时老爹冷哼一声:“反正她心里也没我们这个家,就只有你这个亲弟,刚好你来了,跟你回去过日子岂不是更好。”
躲在屋里偷听的时老娘这顿时是气不打一处来,刚要扯开嗓子和老头子吵,就听到许耀祖条件反射般喊道:“这可不行!”
见众人眼神都看过来,许耀祖讪讪道:“我家里可住不下。再说了,有哪个姐一把年纪了还动不动回娘家的?我姐呢?”
时夏盯着他冷笑:“和我爷干架的时候伤到了,折到腿了,在屋里躺着呢。舅公,你要是但凡有点良心,今天都得把我奶接回家好好照看一阵子,反正我们这些人是伺候不动了。”
许耀祖还真以为是老娘这是糟家里嫌弃了,顿时更不敢应下,转而看向时爱国和时爱家两兄弟,“你娘病了你这俩儿子不伺候,非要我来照顾,这算是个什么理?”

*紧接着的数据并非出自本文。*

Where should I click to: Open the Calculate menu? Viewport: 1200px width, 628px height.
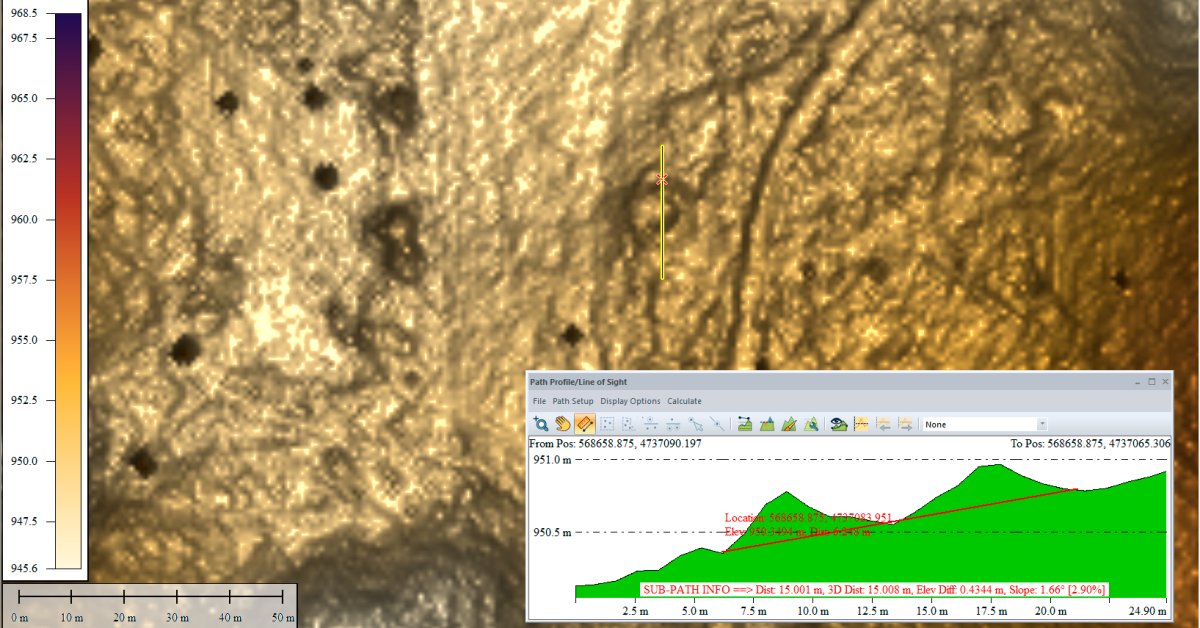tap(684, 400)
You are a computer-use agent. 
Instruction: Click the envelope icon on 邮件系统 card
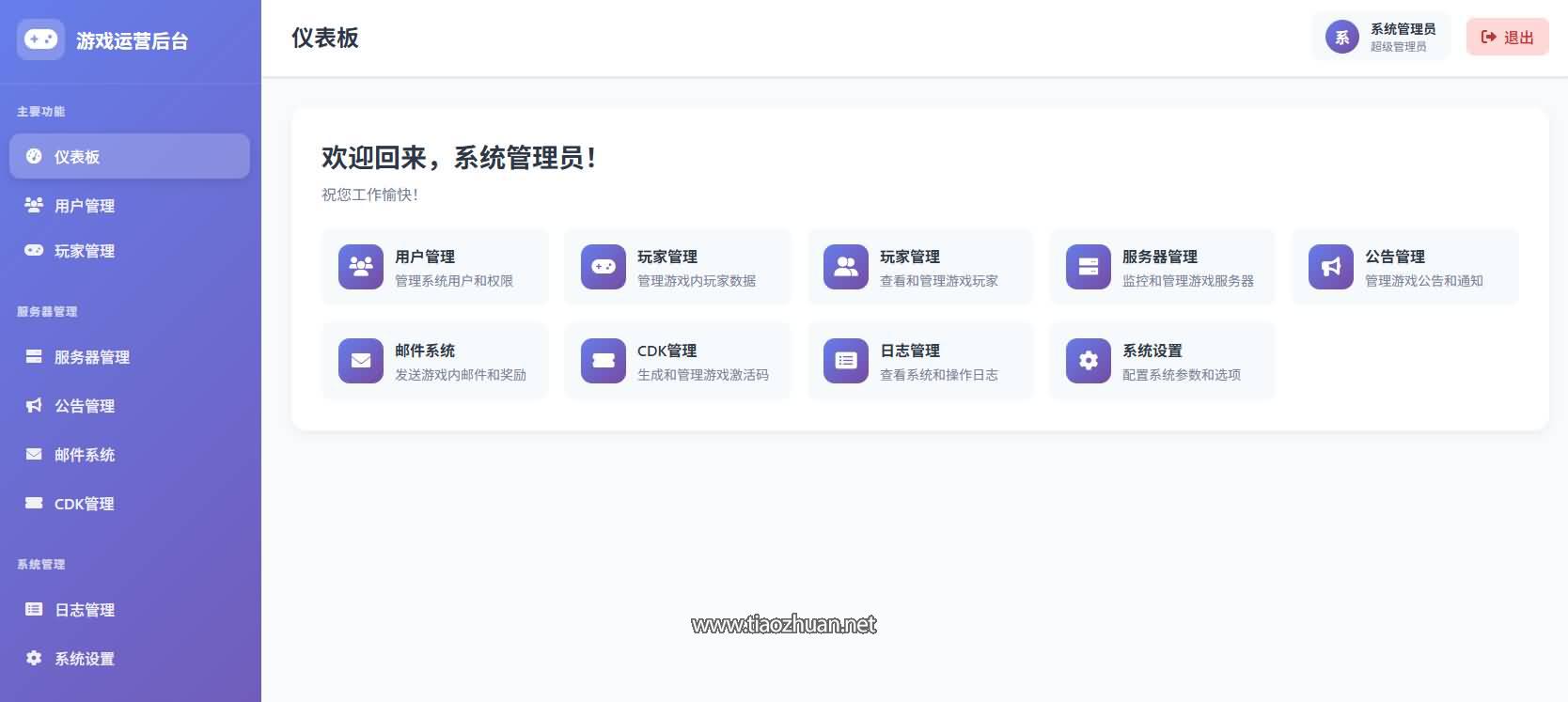coord(361,361)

小叔时爱家从小就烦透了这个舅舅,知道这是做戏给他看,想也不想便说:“反正我娘又不念叨我,一天到晚就晓得给你省吃俭用,我才不养。”
大伯时爱国闷头不说话。
许耀祖顿时心凉了半截,这不会真是要赖上自个儿吧,“你们亲儿子都不养,凭啥要我养,又不是我逼着她给我省吃俭用的,谁爱养谁养!”
说完,他就转身想赶紧走人。
时老娘在房间里听外面人左推右推,心口都被戳烂了,顿时一脚踢开门,抄起墙角的大扫帚就往许耀祖身上抡。
一边打一边骂:“你这没良心的,吃了用了我多少东西啊,你都不是人,看见亲姐被欺负声儿都不敢吭,我打死你!”
许耀祖连滚打爬地逃出去了。
时老娘又回头看俩儿子,往他们身上一顿打,“白眼狼,老娘真是白养你们了,没一个好东西!”
时小叔一边躲一边忍不住喊冤:“娘!我那是瞎说的!”
时老娘才听不进去呢,显然是当真了,脱力般的坐在院子里便哭了起来。